Rewrite all of the data below with "Instruction" replaced by "Command" and everything else left as is.
★ ★ ★
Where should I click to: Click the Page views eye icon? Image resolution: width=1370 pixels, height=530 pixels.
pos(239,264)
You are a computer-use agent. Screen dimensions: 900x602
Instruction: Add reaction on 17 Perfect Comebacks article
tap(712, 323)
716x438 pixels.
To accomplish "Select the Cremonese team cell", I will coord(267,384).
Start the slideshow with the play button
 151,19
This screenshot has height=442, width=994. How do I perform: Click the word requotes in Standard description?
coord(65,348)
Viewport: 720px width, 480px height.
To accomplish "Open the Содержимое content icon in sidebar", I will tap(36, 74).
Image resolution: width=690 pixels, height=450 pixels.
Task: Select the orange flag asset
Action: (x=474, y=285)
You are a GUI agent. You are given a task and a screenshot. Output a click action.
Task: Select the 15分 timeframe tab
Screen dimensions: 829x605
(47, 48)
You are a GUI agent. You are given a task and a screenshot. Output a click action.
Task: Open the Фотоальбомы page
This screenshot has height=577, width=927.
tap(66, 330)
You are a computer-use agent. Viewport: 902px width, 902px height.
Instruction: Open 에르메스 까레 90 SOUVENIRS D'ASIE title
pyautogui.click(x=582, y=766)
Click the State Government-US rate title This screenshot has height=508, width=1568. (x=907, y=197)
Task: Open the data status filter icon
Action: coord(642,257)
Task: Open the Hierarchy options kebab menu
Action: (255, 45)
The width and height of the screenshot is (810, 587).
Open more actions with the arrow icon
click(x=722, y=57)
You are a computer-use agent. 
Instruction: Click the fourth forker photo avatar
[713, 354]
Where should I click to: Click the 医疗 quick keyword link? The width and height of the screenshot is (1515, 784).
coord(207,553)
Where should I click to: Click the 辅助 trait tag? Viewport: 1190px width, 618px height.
★ ★ ★
**Task solution**
Where should I click to: Click the Page views eye icon? Image resolution: width=1370 pixels, height=530 pixels.
pos(239,264)
You are a computer-use agent. Screen dimensions: 900x602
Command: Add reaction on 17 Perfect Comebacks article
tap(712, 323)
716x438 pixels.
To accomplish "Select the Cremonese team cell", I will coord(267,384).
Start the slideshow with the play button
 151,19
This screenshot has height=442, width=994. How do I perform: Click the word requotes in Standard description?
coord(65,348)
Viewport: 720px width, 480px height.
To accomplish "Open the Содержимое content icon in sidebar", I will tap(36, 74).
Image resolution: width=690 pixels, height=450 pixels.
Task: Select the orange flag asset
Action: (x=474, y=285)
You are a GUI agent. You are given a task and a screenshot. Output a click action.
Task: Select the 15分 timeframe tab
Screen dimensions: 829x605
(47, 48)
You are a GUI agent. You are given a task and a screenshot. Output a click action.
Task: Open the Фотоальбомы page
This screenshot has height=577, width=927.
tap(66, 330)
You are a computer-use agent. Viewport: 902px width, 902px height.
Command: Open 에르메스 까레 90 SOUVENIRS D'ASIE title
pyautogui.click(x=582, y=766)
Click the State Government-US rate title This screenshot has height=508, width=1568. (x=907, y=197)
Task: Open the data status filter icon
Action: coord(642,257)
Task: Open the Hierarchy options kebab menu
Action: (255, 45)
The width and height of the screenshot is (810, 587).
Open more actions with the arrow icon
click(x=722, y=57)
You are a computer-use agent. 
Command: Click the fourth forker photo avatar
[713, 354]
Where should I click to: Click the 医疗 quick keyword link? The width and height of the screenshot is (1515, 784).
coord(207,553)
Where should I click to: Click the 辅助 trait tag? Viewport: 1190px width, 618px height.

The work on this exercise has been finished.